══ Input ══

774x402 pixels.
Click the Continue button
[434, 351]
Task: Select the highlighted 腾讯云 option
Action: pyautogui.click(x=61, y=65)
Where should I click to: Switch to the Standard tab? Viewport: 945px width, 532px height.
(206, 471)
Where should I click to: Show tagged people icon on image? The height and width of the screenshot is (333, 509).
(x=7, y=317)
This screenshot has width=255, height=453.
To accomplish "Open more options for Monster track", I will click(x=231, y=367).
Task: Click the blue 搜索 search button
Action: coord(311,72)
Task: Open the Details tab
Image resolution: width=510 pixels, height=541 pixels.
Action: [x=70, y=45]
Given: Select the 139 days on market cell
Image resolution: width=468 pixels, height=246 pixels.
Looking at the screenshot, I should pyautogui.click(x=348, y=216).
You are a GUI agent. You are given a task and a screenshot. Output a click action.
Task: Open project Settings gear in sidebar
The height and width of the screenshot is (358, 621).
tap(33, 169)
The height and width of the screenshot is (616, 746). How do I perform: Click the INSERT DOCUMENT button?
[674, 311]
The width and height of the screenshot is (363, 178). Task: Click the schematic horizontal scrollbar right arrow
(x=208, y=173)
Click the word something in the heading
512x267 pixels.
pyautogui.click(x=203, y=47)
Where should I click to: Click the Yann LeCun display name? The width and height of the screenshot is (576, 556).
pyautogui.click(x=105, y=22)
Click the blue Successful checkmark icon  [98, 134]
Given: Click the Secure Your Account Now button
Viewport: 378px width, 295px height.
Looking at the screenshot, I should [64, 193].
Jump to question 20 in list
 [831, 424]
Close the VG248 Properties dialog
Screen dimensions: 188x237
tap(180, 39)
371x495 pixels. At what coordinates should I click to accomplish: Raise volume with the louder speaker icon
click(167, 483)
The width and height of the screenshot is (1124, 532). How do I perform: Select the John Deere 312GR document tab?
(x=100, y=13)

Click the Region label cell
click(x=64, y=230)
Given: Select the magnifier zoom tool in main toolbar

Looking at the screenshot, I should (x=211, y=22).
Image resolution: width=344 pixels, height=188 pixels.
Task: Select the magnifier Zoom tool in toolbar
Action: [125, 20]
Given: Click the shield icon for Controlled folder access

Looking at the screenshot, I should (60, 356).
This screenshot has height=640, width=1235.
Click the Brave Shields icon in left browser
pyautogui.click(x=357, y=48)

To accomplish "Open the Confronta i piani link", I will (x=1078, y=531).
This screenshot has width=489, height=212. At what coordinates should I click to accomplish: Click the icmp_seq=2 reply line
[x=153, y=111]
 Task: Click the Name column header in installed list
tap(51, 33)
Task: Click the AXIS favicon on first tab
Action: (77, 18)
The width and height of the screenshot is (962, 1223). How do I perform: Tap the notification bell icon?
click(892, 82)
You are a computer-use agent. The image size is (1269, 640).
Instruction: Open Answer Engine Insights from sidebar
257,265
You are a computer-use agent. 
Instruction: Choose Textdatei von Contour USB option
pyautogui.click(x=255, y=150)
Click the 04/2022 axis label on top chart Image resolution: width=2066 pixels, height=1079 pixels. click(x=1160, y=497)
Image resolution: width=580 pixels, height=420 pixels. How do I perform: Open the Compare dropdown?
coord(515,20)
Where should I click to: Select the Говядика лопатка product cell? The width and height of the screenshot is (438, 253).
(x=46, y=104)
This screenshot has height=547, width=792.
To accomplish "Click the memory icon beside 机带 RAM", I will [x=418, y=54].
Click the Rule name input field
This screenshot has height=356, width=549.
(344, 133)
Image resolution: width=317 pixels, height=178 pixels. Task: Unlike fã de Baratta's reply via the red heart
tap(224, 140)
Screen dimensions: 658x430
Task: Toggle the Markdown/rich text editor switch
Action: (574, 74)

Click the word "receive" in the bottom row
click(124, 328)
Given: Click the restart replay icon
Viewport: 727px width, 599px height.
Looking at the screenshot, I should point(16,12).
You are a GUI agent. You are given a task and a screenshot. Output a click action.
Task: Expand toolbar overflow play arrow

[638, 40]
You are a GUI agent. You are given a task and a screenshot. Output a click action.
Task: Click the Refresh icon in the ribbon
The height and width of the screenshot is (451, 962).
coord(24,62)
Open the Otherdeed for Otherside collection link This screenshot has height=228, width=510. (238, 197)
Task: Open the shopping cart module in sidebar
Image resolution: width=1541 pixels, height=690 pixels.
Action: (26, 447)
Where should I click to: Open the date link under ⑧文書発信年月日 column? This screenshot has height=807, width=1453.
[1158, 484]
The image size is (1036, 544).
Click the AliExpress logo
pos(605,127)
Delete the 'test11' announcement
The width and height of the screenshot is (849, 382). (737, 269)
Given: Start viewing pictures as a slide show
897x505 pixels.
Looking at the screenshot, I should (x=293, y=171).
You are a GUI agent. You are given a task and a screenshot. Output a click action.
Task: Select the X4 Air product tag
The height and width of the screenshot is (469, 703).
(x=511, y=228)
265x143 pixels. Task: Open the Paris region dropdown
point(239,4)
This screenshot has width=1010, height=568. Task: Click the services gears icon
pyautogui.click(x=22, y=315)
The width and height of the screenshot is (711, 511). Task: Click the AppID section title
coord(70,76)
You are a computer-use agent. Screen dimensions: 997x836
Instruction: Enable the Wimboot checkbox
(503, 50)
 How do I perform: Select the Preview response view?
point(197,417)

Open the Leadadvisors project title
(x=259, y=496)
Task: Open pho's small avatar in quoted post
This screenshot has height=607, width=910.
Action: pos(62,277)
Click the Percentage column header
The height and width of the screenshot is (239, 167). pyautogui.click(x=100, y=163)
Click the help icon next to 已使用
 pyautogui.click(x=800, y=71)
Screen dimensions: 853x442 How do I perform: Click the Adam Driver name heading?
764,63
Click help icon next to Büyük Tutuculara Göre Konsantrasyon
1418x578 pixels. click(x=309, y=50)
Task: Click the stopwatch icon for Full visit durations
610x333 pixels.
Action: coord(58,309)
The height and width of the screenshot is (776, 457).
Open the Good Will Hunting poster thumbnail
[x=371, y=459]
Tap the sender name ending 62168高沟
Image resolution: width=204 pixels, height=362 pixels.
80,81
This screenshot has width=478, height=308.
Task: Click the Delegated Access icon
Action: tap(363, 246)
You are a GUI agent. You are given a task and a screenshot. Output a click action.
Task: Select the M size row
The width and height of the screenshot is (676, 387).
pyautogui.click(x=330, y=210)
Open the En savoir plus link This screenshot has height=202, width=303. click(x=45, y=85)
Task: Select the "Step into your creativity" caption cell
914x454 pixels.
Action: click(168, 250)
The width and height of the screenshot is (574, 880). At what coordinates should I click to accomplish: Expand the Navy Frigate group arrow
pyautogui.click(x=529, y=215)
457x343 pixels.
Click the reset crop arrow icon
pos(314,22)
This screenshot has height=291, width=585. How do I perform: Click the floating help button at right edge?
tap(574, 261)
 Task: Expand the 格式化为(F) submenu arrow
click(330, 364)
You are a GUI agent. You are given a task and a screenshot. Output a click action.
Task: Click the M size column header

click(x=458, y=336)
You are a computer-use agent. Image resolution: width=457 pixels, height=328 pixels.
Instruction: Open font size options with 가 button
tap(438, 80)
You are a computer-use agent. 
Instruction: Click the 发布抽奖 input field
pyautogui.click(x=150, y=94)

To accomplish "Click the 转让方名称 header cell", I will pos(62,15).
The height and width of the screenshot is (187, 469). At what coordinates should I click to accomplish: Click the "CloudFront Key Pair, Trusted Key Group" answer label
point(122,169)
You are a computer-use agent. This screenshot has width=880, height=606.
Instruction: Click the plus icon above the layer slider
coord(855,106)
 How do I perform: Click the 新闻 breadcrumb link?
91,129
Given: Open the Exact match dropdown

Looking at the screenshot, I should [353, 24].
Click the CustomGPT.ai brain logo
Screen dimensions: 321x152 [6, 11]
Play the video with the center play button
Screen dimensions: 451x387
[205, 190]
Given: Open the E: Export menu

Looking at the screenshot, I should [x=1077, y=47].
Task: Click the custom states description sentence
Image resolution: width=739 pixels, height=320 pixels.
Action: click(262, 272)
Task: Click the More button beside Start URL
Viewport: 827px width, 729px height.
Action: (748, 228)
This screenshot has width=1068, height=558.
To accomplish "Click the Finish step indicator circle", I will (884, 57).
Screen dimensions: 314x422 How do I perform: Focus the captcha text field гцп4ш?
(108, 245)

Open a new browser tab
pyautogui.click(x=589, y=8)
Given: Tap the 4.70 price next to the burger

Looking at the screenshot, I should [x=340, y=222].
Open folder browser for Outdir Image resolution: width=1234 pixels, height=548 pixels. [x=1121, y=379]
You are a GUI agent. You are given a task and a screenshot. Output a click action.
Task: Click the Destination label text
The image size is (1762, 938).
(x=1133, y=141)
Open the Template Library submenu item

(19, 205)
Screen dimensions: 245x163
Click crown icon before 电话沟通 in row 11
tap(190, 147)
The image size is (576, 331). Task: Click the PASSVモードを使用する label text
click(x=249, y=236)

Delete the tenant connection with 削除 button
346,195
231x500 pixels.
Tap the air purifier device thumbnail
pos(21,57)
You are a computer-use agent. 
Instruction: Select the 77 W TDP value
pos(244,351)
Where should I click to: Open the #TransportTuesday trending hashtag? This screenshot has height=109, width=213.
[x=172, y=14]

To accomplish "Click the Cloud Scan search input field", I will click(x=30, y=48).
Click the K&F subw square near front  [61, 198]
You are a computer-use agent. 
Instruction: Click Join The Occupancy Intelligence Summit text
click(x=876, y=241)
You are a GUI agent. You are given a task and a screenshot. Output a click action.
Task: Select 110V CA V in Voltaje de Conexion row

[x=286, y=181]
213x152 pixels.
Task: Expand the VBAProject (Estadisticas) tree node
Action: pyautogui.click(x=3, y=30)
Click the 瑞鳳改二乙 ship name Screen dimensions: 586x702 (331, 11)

═══

■ Activity
From the data above, return every line from the line that has "Instruction: Choose Textdatei" up to and including the line that has "Given: Start viewing pictures as a slide show", exactly.

■ Answer below
Instruction: Choose Textdatei von Contour USB option
pyautogui.click(x=255, y=150)
Click the 04/2022 axis label on top chart Image resolution: width=2066 pixels, height=1079 pixels. click(x=1160, y=497)
Image resolution: width=580 pixels, height=420 pixels. How do I perform: Open the Compare dropdown?
coord(515,20)
Where should I click to: Select the Говядика лопатка product cell? The width and height of the screenshot is (438, 253).
(x=46, y=104)
This screenshot has height=547, width=792.
To accomplish "Click the memory icon beside 机带 RAM", I will [x=418, y=54].
Click the Rule name input field
This screenshot has height=356, width=549.
(344, 133)
Image resolution: width=317 pixels, height=178 pixels. Task: Unlike fã de Baratta's reply via the red heart
tap(224, 140)
Screen dimensions: 658x430
Task: Toggle the Markdown/rich text editor switch
Action: (574, 74)

Click the word "receive" in the bottom row
click(124, 328)
Given: Click the restart replay icon
Viewport: 727px width, 599px height.
Looking at the screenshot, I should point(16,12).
You are a GUI agent. You are given a task and a screenshot. Output a click action.
Task: Expand toolbar overflow play arrow

[638, 40]
You are a GUI agent. You are given a task and a screenshot. Output a click action.
Task: Click the Refresh icon in the ribbon
The height and width of the screenshot is (451, 962).
coord(24,62)
Open the Otherdeed for Otherside collection link This screenshot has height=228, width=510. (238, 197)
Task: Open the shopping cart module in sidebar
Image resolution: width=1541 pixels, height=690 pixels.
Action: (26, 447)
Where should I click to: Open the date link under ⑧文書発信年月日 column? This screenshot has height=807, width=1453.
[1158, 484]
The image size is (1036, 544).
Click the AliExpress logo
pos(605,127)
Delete the 'test11' announcement
The width and height of the screenshot is (849, 382). (737, 269)
Given: Start viewing pictures as a slide show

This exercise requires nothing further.